• Aim of the task: What is needed here is a word-for-word copy of all the entries below.

• Saved data entries:
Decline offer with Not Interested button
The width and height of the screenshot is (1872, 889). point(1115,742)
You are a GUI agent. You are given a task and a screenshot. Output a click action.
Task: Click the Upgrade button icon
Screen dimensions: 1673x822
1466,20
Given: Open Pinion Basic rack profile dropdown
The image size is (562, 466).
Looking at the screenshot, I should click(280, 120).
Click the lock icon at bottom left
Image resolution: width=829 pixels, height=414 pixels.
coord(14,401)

• Result below:
Decline offer with Not Interested button
The width and height of the screenshot is (1872, 889). point(1115,742)
You are a GUI agent. You are given a task and a screenshot. Output a click action.
Task: Click the Upgrade button icon
Screen dimensions: 1673x822
1466,20
Given: Open Pinion Basic rack profile dropdown
The image size is (562, 466).
Looking at the screenshot, I should click(280, 120).
Click the lock icon at bottom left
Image resolution: width=829 pixels, height=414 pixels.
coord(14,401)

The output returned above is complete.